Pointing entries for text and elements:
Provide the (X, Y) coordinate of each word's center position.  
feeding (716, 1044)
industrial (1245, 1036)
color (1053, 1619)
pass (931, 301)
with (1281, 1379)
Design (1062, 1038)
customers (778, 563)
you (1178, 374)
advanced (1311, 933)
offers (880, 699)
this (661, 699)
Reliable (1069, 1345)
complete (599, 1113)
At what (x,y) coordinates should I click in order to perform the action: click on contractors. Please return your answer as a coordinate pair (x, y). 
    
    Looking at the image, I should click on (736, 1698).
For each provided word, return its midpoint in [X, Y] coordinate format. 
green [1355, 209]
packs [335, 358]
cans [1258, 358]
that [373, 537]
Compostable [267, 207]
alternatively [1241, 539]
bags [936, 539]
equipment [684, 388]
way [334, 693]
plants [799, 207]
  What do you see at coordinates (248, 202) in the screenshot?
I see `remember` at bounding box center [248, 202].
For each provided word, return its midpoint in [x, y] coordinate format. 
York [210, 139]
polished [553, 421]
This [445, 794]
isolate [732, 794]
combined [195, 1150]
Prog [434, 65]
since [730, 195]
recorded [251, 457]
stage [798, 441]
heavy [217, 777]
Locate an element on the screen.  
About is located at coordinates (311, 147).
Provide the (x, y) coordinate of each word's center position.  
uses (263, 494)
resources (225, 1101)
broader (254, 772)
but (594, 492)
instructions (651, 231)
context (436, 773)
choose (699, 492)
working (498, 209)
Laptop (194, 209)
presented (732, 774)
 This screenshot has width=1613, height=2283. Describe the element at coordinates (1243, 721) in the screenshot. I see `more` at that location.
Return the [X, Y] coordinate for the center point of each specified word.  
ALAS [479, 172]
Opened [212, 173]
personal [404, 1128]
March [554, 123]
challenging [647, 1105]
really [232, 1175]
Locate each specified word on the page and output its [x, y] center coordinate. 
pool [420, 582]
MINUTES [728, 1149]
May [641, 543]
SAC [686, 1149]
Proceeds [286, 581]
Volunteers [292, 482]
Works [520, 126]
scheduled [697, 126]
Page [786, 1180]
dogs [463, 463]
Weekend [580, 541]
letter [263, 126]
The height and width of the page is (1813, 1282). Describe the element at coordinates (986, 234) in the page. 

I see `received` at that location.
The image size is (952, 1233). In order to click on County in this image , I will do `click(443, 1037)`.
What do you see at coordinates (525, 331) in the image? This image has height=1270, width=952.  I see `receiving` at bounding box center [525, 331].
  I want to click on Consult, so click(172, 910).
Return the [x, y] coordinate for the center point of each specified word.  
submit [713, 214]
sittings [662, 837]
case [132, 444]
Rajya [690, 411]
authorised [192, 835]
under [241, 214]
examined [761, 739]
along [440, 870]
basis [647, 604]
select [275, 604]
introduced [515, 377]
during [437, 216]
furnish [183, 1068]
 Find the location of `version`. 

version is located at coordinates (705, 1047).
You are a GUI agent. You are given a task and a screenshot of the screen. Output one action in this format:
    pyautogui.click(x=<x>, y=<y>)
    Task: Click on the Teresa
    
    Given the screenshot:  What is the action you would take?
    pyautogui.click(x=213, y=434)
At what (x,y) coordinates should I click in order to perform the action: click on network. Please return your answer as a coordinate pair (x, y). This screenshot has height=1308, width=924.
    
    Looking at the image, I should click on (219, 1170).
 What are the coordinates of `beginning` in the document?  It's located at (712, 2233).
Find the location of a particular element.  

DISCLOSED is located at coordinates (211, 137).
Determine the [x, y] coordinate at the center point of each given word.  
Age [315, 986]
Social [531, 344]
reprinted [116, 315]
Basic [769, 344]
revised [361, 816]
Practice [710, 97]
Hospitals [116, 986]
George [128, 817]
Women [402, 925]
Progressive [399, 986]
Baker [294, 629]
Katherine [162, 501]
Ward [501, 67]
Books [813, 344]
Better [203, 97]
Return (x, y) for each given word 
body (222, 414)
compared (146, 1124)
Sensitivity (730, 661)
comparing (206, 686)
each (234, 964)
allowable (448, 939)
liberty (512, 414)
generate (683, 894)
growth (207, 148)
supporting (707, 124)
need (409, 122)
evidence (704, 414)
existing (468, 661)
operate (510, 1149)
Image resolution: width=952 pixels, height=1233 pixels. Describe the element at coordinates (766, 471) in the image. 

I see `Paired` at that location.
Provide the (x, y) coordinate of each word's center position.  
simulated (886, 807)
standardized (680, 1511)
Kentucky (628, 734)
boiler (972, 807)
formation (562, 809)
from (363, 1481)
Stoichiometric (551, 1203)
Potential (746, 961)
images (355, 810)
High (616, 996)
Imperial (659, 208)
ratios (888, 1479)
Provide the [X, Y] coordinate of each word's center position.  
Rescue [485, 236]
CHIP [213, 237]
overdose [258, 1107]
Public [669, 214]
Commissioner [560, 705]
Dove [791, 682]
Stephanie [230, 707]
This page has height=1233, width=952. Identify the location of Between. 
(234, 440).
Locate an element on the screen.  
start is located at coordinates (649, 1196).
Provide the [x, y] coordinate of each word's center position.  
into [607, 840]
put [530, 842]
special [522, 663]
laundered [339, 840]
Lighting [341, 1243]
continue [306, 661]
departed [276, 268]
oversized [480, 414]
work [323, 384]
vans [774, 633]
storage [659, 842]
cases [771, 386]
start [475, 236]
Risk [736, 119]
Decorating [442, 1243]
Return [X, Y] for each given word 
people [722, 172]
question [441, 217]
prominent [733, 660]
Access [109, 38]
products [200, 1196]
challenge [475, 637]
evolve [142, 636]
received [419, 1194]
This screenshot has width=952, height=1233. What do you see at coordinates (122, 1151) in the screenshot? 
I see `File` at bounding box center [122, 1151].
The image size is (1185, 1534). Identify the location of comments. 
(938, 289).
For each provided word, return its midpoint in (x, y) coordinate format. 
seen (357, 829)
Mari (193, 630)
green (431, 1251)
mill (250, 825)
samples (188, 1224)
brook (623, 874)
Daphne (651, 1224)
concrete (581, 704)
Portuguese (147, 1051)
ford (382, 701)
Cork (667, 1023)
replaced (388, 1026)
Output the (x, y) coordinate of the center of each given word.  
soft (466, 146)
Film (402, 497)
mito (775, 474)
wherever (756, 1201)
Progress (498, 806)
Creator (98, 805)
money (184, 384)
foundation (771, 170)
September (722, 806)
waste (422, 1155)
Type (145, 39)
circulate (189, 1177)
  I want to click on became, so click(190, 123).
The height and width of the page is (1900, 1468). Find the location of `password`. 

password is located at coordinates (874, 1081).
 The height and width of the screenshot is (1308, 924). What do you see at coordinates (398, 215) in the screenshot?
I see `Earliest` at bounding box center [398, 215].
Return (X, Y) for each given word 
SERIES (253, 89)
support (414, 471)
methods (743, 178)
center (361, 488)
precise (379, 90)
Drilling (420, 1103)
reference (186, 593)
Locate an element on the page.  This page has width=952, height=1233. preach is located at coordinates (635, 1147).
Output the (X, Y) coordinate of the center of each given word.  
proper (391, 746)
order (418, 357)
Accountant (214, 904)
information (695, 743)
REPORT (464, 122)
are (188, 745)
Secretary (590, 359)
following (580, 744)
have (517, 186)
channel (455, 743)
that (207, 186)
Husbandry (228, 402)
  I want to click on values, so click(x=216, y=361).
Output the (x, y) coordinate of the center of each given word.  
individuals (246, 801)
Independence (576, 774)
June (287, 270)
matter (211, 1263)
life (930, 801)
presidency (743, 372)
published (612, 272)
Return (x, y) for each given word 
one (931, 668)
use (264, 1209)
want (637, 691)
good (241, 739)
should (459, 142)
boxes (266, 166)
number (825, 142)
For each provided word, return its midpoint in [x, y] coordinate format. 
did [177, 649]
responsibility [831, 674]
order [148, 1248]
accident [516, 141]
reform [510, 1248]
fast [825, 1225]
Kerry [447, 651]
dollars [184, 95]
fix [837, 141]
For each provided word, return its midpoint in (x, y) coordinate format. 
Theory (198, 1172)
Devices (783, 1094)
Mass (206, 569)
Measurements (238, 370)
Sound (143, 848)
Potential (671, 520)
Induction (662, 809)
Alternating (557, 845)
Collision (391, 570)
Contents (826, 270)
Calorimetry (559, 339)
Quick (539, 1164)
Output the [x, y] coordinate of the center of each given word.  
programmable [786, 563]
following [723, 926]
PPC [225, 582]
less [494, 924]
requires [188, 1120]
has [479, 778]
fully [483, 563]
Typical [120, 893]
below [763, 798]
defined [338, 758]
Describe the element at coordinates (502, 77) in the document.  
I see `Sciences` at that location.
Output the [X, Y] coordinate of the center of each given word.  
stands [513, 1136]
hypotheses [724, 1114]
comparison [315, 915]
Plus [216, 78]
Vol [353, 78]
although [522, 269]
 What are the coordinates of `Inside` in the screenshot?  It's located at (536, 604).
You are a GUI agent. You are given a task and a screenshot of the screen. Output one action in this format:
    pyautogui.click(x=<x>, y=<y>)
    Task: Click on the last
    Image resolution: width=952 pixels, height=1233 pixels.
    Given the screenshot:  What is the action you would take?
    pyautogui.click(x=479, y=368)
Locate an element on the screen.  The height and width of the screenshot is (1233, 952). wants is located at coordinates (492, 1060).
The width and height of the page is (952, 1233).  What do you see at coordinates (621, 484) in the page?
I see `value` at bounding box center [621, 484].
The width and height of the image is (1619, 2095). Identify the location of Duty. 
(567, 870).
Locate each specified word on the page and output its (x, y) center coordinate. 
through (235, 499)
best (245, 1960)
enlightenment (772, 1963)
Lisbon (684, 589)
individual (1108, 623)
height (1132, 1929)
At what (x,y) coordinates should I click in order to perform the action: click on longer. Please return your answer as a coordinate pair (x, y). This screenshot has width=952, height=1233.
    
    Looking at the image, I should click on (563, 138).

Exercise requirements
Reproduce the entries verbatim, starting with the line containing "select [275, 604]" and going on through the line containing "version is located".

Solution
select [275, 604]
introduced [515, 377]
during [437, 216]
furnish [183, 1068]
 Find the location of `version`. 

version is located at coordinates (705, 1047).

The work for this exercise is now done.